Действительно, фрагмент с игрой вещей обрамлен двумя крупными планами – точнее, двумя фазами одного кадра: в нем Вакулинчук поднимает голову.
«Вакулинчук решается»
Это первый титр переломной кинофразы, но он звучит как итог. Итог чего?
Перед титром – крупный план высоко поднятой головы Вакулинчука. Да ведь тут завершилось движение, начало которого – в первом кадре всей фразы!
Между начальной и конечной фазами этого движения вмонтировано шесть других изображений. Попробуем снова пробежать их глазами, памятуя по предыдущему анализу, что кадры могут прочитываться и в отрицательной форме действия, и в аллегорическом плане содержания.

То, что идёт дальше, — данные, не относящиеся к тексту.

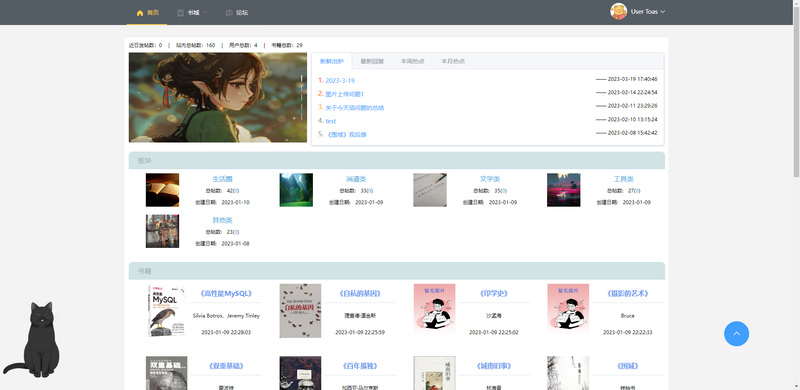Open the home icon in navbar
The height and width of the screenshot is (390, 800).
pyautogui.click(x=140, y=13)
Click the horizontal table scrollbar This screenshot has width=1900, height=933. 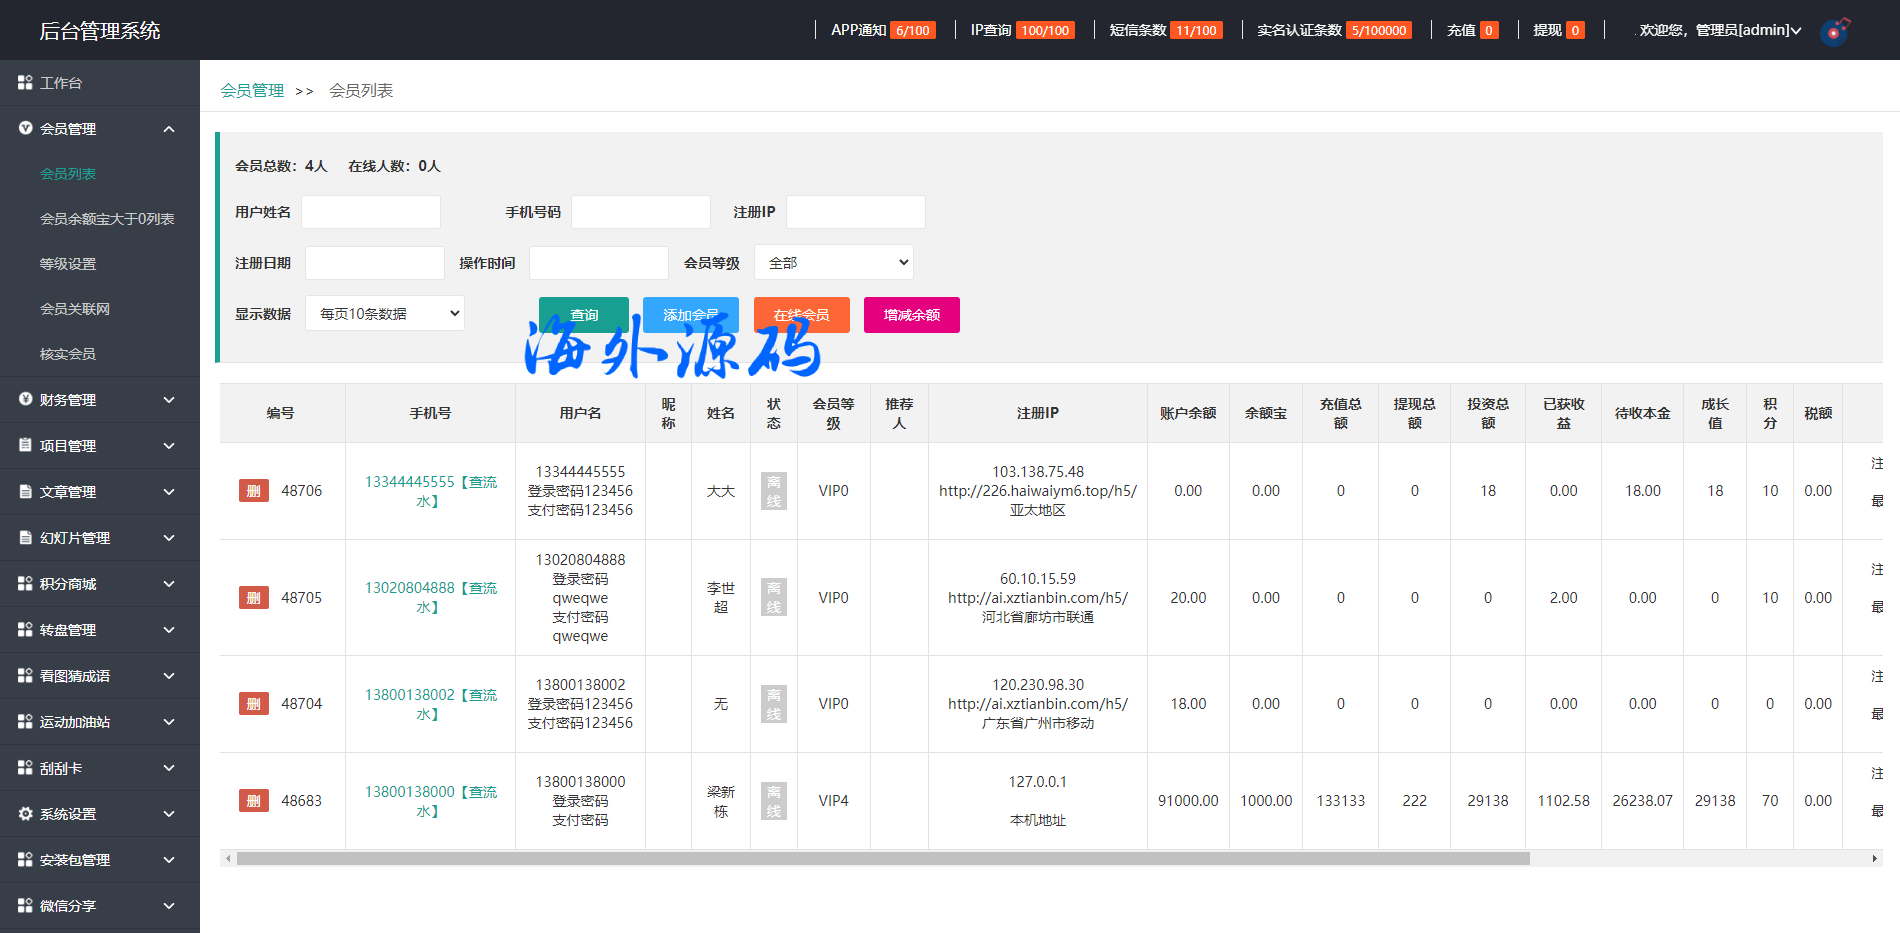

Не откажется стрелять караул.
Не спасет обреченных священник…
Не поможет спасательный круг…
Не заступится царь.
Не протрубит тревогу горнист.
Не будет отклика на мольбу жертв о милосердии.
Прочитываются (повторим еще раз) – это не значит: кадры переводятся в слова. Это значит – молнией проносятся в воображении еще неясные мысли, еще не осознанные ассоциации.
Это значит – сжимается сердце от сострадания и хочется крикнуть тем, на экране: спасите их! спасите себя!..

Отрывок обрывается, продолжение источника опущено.